■ **Extracted text**:
------------------------------------------------------------

On the first weekend I used the last chance to do some hanami, before most blossoms have fallen from the cherry trees.
In the first half of the day I visited the southern Higashiyama region, all the way from Kiyomizu-dera to Heian-jingu. In the afternoon I went shopping in Shijo-Kawaramachi.
Thanks to the convenient location of my accommodation I can reach many places without trouble, especially in the East. With the bus I made a short trip south to Gojozaka, from where I climbed Chawanzaka towards Kiyomizu-dera.
Here is a recommendation for your next visit: Before reaching the top, there is a small path branching off on the left side. It is also marked with a map. Look out for it and climb up the shallow path called Asahizaka and you will find a lovely café with a breathtaking view over Kyoto. Especially at this time when the cherry tree in the garden is in its best shape I recommend to visit this place. It was not crowded and I could get a table near the window. With a matcha and wagashi set I enjoyed the moment for a while.

------------------------------------------------------------

■ **Available data**:
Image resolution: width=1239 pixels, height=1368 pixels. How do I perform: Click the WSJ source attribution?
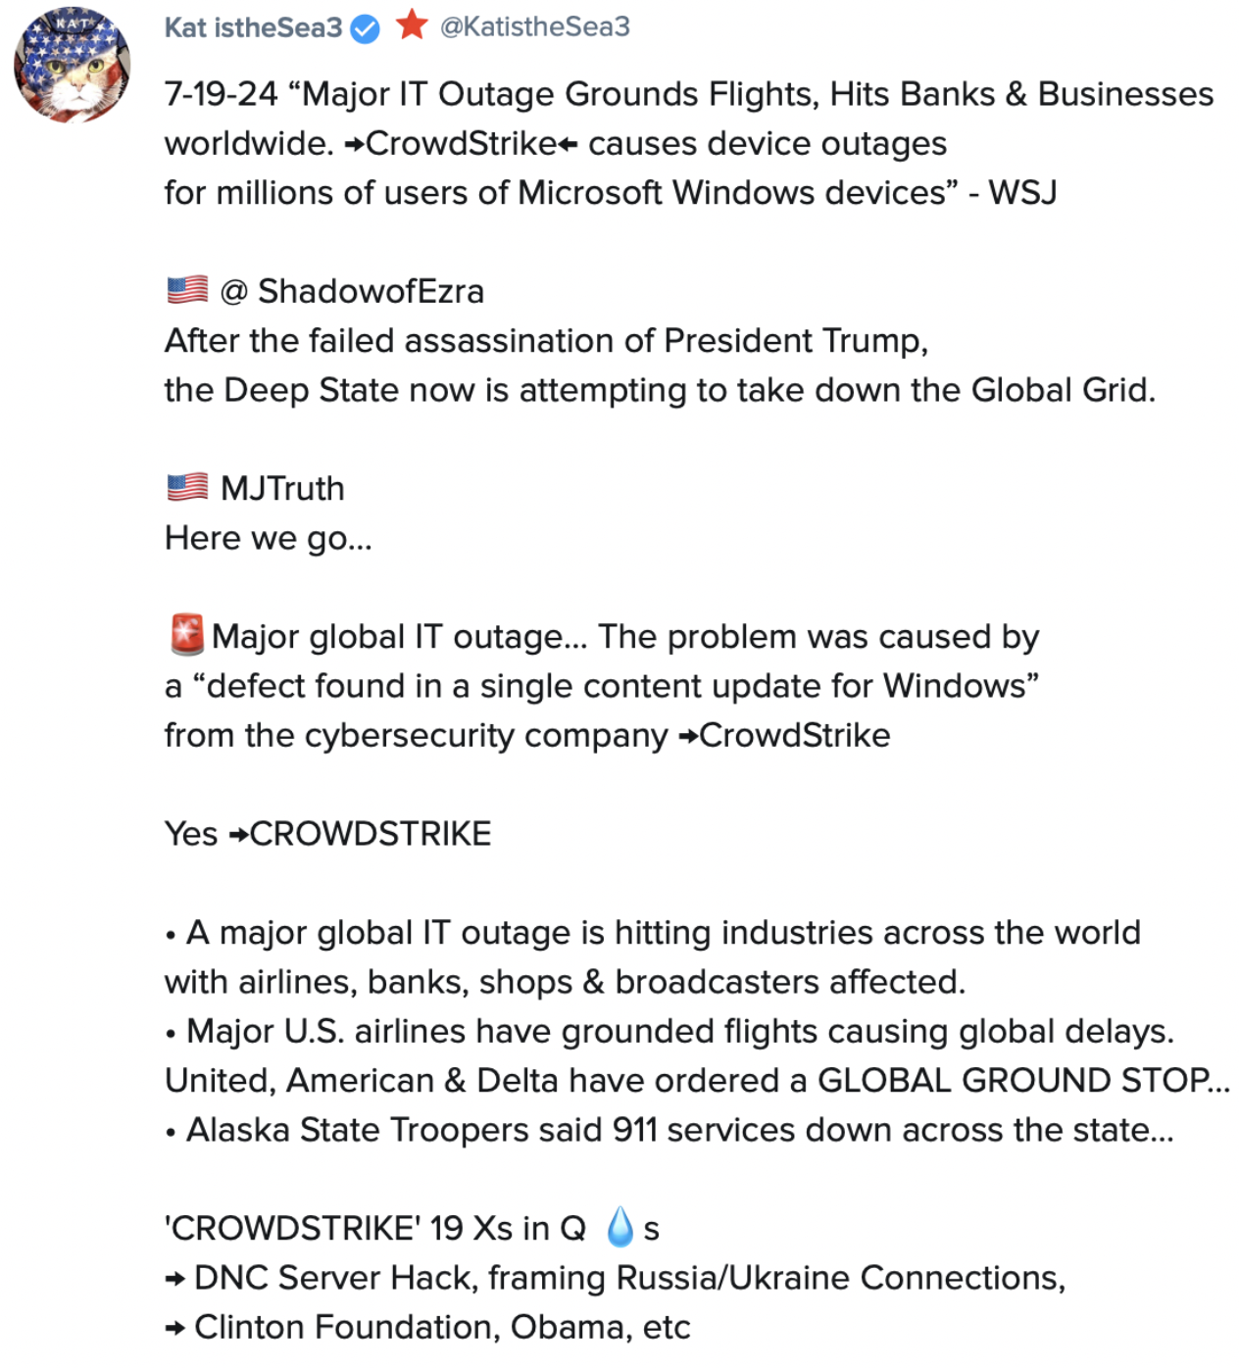point(1021,192)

------------------------------------------------------------

■ **Questions to answer**:
1. In the Kyoto account, what is the name of the shallow path that leads up to the café?
2. Write out the Kyoto account word for word between "On the first" and "Chawanzaka towards Kiyomizu-dera.", inclusive.
3. Does the Kyoto account support each statement? (a) The shopping in Shijo-Kawaramachi took place in the morning. (b) The café was crowded. (c) The trip south to Gojozaka was made by bus. For each, answer yes or no and quote the deciding words.
The data has no role in this work.

■ **Responses for each task**:
1. Asahizaka

2.
On the first weekend I used the last chance to do some hanami, before most blossoms have fallen from the cherry trees.
In the first half of the day I visited the southern Higashiyama region, all the way from Kiyomizu-dera to Heian-jingu. In the afternoon I went shopping in Shijo-Kawaramachi.
Thanks to the convenient location of my accommodation I can reach many places without trouble, especially in the East. With the bus I made a short trip south to Gojozaka, from where I climbed Chawanzaka towards Kiyomizu-dera.

3.
(a) No: "In the afternoon I went shopping in Shijo-Kawaramachi."
(b) No: "It was not crowded"
(c) Yes: "With the bus I made a short trip south to Gojozaka"